Monitor RSS Feeds, Extract Full Articles, and Save to Supabase
Overview
This workflow solves a common problem with RSS feeds: they often only provide a short summary or snippet of the full article. This template automatically monitors a list of your favorite blog RSS feeds, filters for new content, visits the article page to extract the entire blog post, and then saves the structured data into a Supabase database.
It's designed for content creators, marketers, researchers, and anyone who needs to build a personal knowledge base, conduct competitive analysis, or power a content aggregation system without manual copy-pasting.
Use Cases
- Content Curation: Automatically gather full-text articles for a newsletter or social media content.
- Personal Knowledge Base: Create a searchable archive of articles from experts in your field.
- Competitive Analysis: Track what competitors are publishing without visiting their blogs every day.
- AI Model Training: Collect a clean, structured dataset of full-text articles to fine-tune an AI model.
How It Works
- Scheduled Trigger: The workflow runs automatically on a set schedule (default is once per day).
- Fetch RSS Feeds: It takes a list of RSS feed URLs you provide in the "blogs to track" node.
- Filter for New Posts: It checks the publication date of each article and only continues if the article is newer than a specified age (e.g., published within the last 60 days).
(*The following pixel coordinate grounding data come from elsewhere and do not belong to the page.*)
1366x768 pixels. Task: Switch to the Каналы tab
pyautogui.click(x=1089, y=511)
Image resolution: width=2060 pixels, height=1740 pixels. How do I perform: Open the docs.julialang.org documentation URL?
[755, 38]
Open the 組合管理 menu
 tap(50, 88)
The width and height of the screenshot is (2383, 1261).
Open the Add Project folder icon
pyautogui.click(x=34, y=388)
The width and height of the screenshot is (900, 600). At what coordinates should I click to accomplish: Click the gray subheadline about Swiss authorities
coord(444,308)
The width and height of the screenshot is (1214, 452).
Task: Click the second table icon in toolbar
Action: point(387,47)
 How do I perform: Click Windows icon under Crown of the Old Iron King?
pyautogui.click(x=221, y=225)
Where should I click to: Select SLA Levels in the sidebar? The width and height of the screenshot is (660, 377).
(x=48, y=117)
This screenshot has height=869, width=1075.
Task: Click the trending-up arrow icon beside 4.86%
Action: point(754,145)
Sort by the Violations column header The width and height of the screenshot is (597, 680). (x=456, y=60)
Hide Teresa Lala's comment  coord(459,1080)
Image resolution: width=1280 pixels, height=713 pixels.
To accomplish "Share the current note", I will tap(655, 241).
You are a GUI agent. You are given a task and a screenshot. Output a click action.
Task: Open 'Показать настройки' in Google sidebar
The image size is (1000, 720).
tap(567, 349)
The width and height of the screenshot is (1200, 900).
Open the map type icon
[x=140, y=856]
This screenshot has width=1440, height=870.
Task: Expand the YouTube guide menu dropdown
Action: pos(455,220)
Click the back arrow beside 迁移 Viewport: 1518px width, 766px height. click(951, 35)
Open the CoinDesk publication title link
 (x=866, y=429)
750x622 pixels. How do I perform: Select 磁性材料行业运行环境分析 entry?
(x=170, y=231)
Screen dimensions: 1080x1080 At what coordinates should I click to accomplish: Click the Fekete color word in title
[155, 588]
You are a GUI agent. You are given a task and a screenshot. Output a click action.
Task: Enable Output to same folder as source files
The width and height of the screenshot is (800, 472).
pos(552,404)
- Extract Full Content: For each new article, the workflow uses the Jina AI Reader URL (
https://r.jina.ai/
) to scrape the full, clean text from the blog post's webpage. This is a free and powerful way to get past the RSS snippet limit.
- Save to Supabase: Finally, it organizes the extracted data and saves it to your chosen Supabase table. The following data is saved by default:
title
source_url
(the link to the original article)
content_snippet
(the full extracted article text)
published_date
creator
(the author)
status
(a static value you can set, e.g., "new")
content_type
(a static value you can set, e.g., "blog")
Setup Instructions
You can get this template running in about 10-15 minutes.
-
Set Up Your RSS Feed List:
- Navigate to the "blogs to track" Set node.
- In the
source_identifier
field, replace the example URLs with the RSS feed URLs for the blogs you want to monitor. You can add as many as you like.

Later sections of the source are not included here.